STF redefine regras para porte de maconha

Novos procedimentos para peritos e ajustes nas políticas públicas são necessários

Os peritos criminais brasileiros aguardam novas orientações após o STF decidir que a posse de até 40 gramas de cannabis sativa ou seis plantas-fêmeas não é crime. Esta mudança exige que novos procedimentos sejam estabelecidos para caracterizar a situação conforme a decisão, afirma Marcos Secco, presidente da Associação Brasileira de Criminalística. As drogas apreendidas continuarão a ser examinadas em laboratório, mas ajustes em técnicas e infraestrutura serão necessários.

O STF definiu que a maconha apreendida deve ser confiscada e o usuário levado à delegacia, onde o fato será registrado como infração administrativa, sem prisão ou inquérito. A decisão também exige que programas educativos sobre os riscos das drogas e tratamentos para dependentes sejam criados pelo governo. Entretanto, a ausência de procedimentos específicos na Lei de Drogas (Lei nº 11.343/2006) e a necessidade de regulamentação pelo Congresso Nacional trazem incertezas sobre a implementação dessas medidas.

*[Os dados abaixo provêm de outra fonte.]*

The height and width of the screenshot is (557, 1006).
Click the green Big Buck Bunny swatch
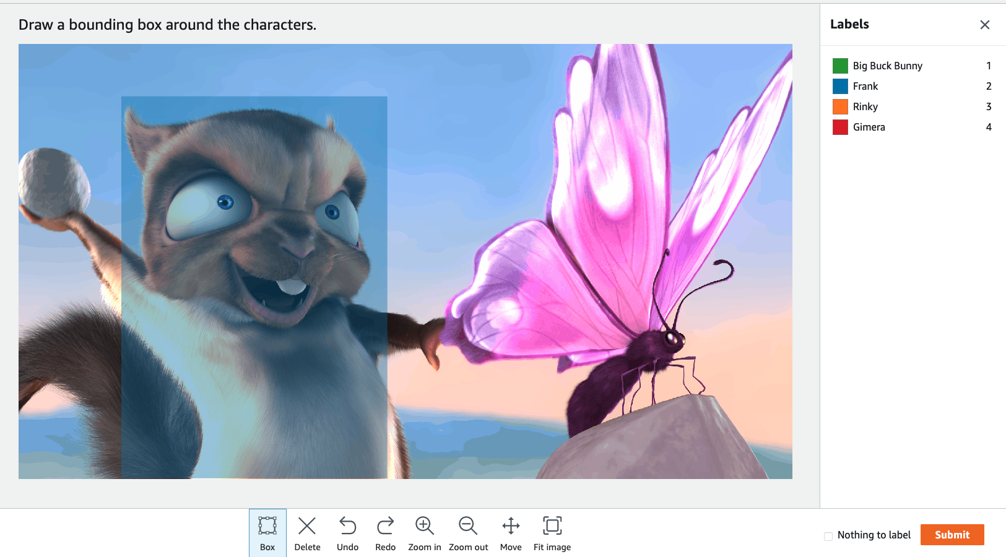pyautogui.click(x=840, y=66)
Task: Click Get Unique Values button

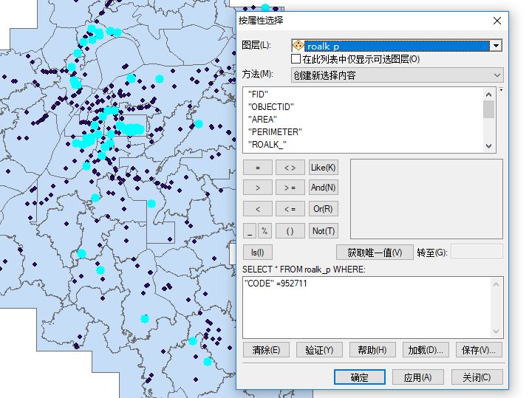Action: (375, 253)
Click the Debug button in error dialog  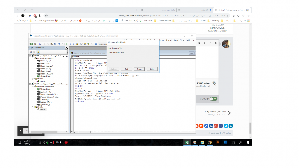[x=139, y=69]
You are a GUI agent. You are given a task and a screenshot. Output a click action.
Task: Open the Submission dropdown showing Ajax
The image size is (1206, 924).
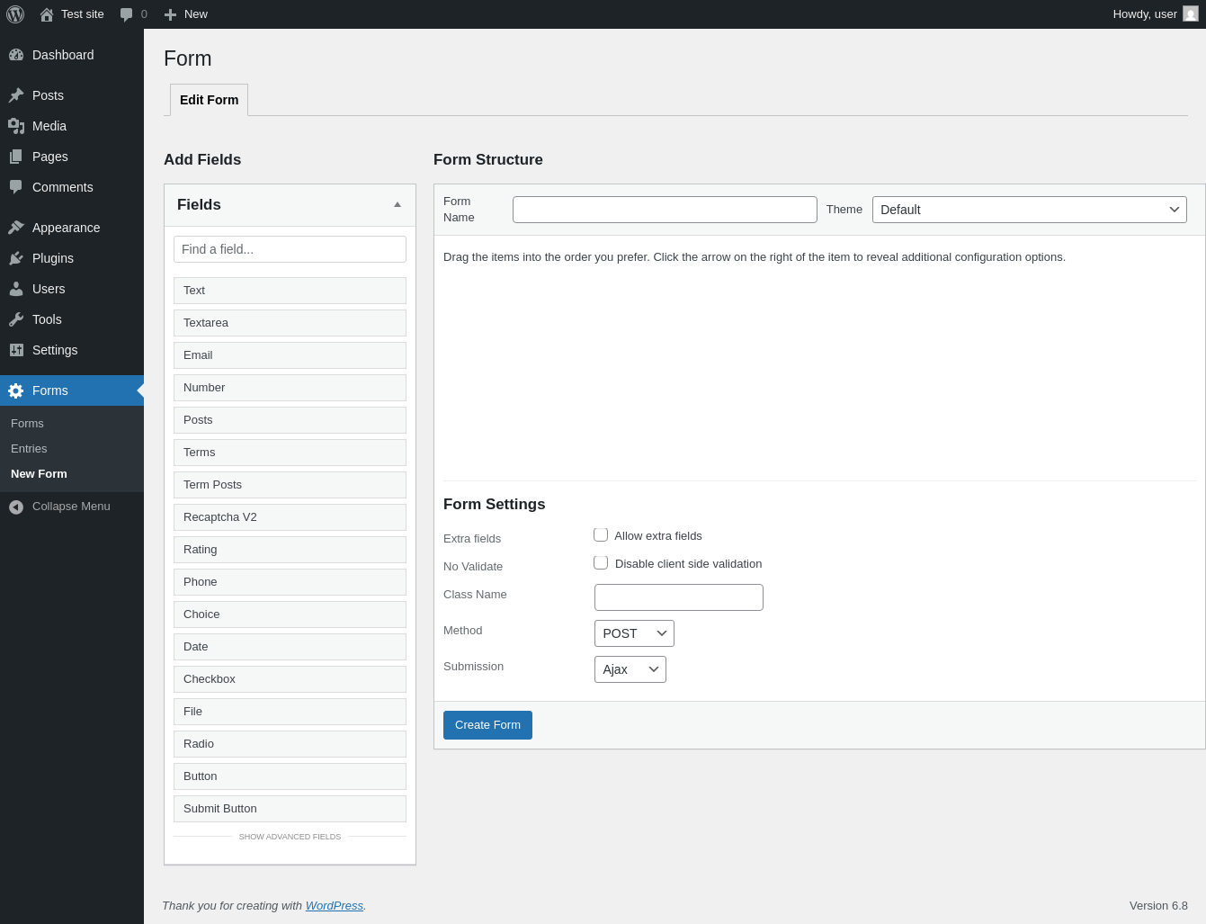(x=630, y=669)
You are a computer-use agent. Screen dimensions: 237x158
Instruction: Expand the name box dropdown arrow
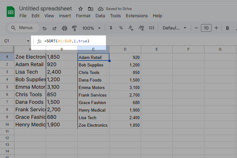tap(28, 41)
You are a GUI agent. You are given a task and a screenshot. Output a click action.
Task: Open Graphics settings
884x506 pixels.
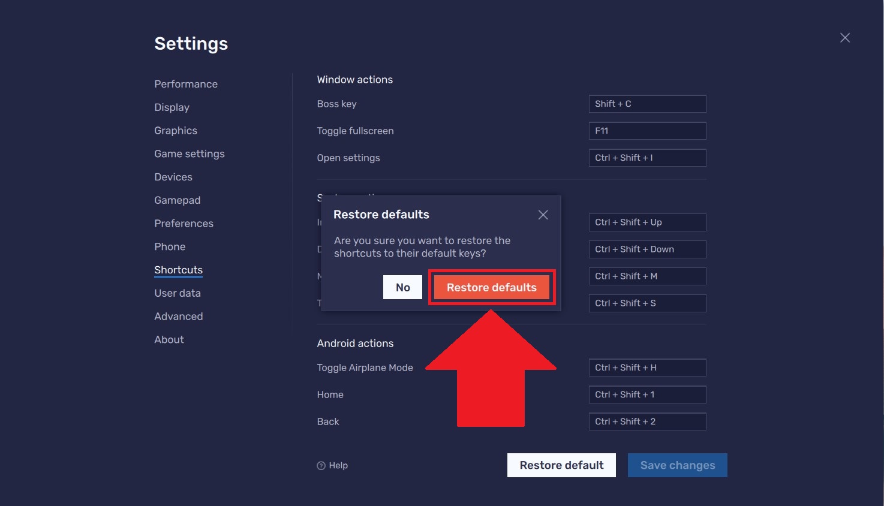[x=175, y=130]
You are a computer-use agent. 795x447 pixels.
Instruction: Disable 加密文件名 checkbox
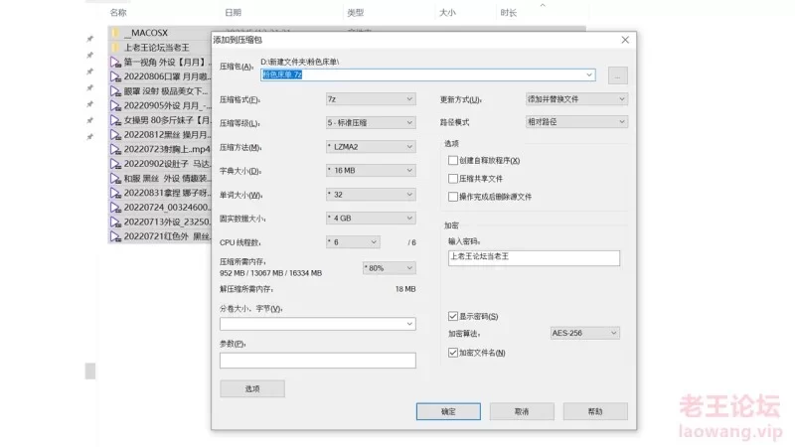[454, 353]
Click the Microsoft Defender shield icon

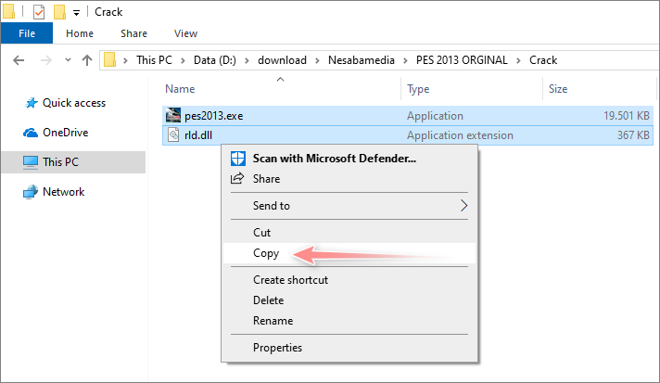[x=237, y=159]
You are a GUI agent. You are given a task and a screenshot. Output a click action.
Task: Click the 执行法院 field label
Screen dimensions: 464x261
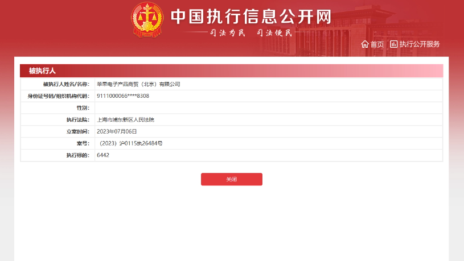77,120
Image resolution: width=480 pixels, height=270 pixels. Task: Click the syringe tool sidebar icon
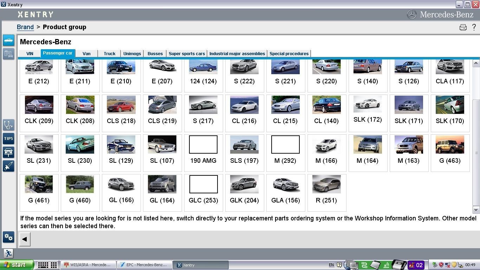tap(8, 166)

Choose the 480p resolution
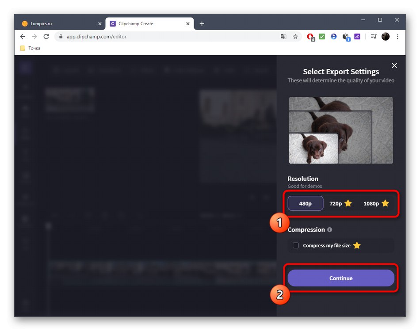click(x=305, y=203)
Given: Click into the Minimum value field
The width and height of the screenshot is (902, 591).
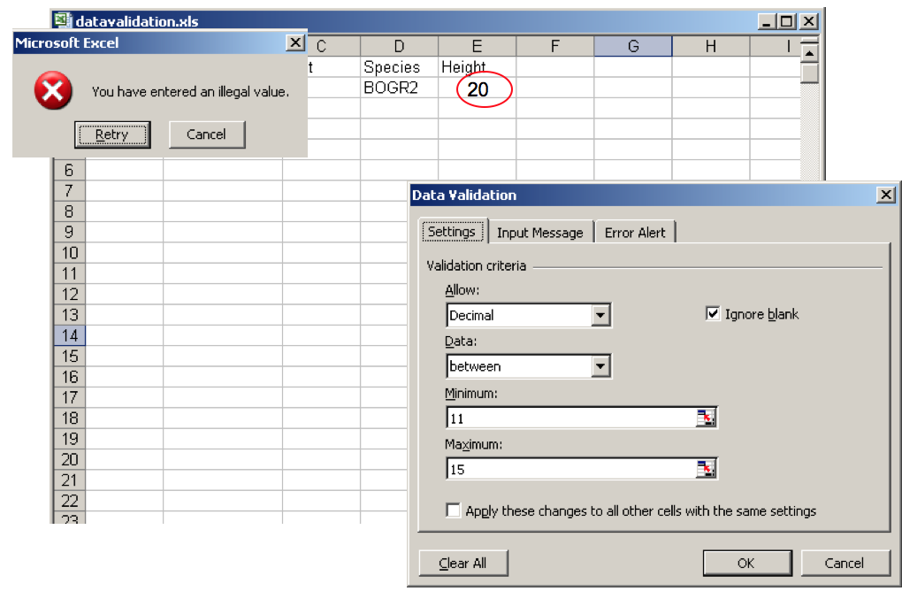Looking at the screenshot, I should [570, 418].
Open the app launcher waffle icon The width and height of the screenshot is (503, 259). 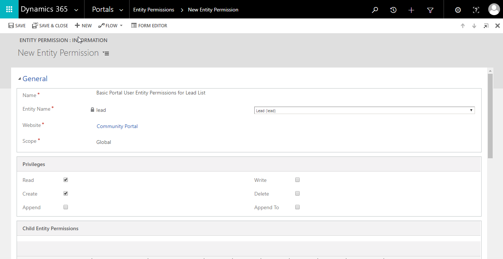pyautogui.click(x=9, y=10)
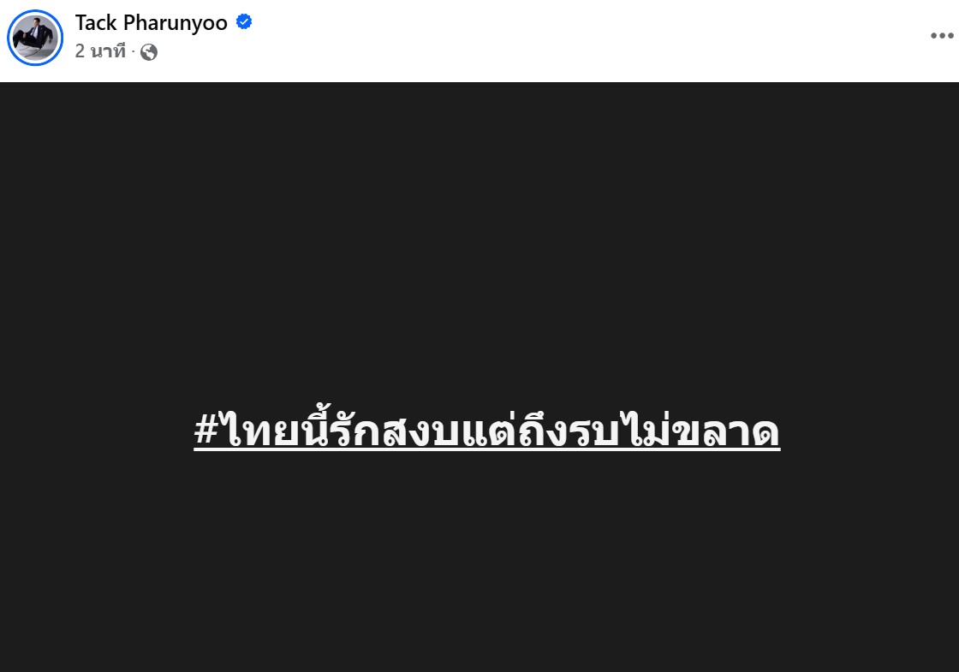The height and width of the screenshot is (672, 959).
Task: Click the word "Pharunyoo" in the author name
Action: tap(176, 23)
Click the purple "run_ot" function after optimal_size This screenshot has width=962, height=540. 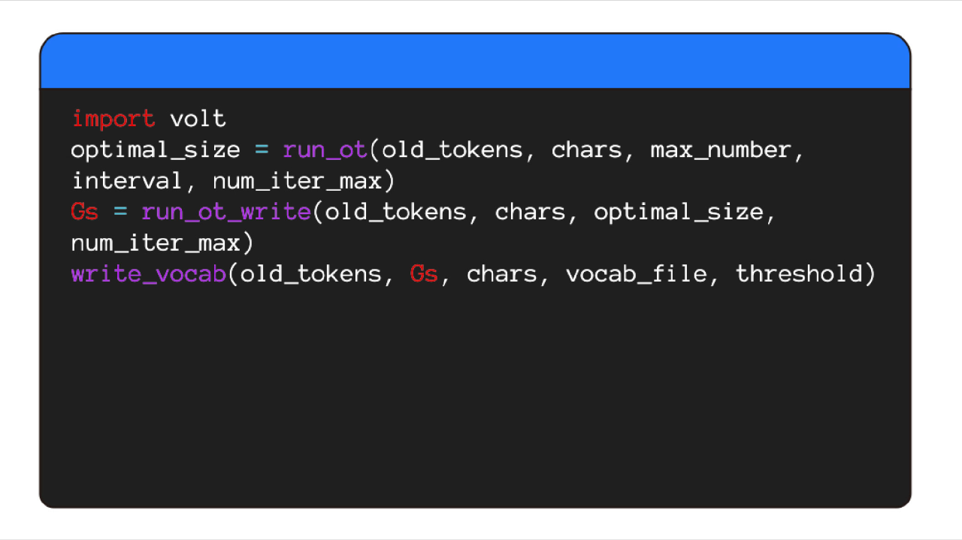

A decisão do STF tem gerado debates sobre seu impacto. Cristiano Maronna, do centro de pesquisa Justa, teme que as mudanças sejam superficiais, mantendo a presunção de tráfico baseada no testemunho policial. Já Gabriel de Carvalho Sampaio, da ONG Conectas Direitos, acredita que a decisão representa um avanço ao reconhecer as injustiças do sistema atual e oferecer uma proteção jurídica aos usuários de maconha.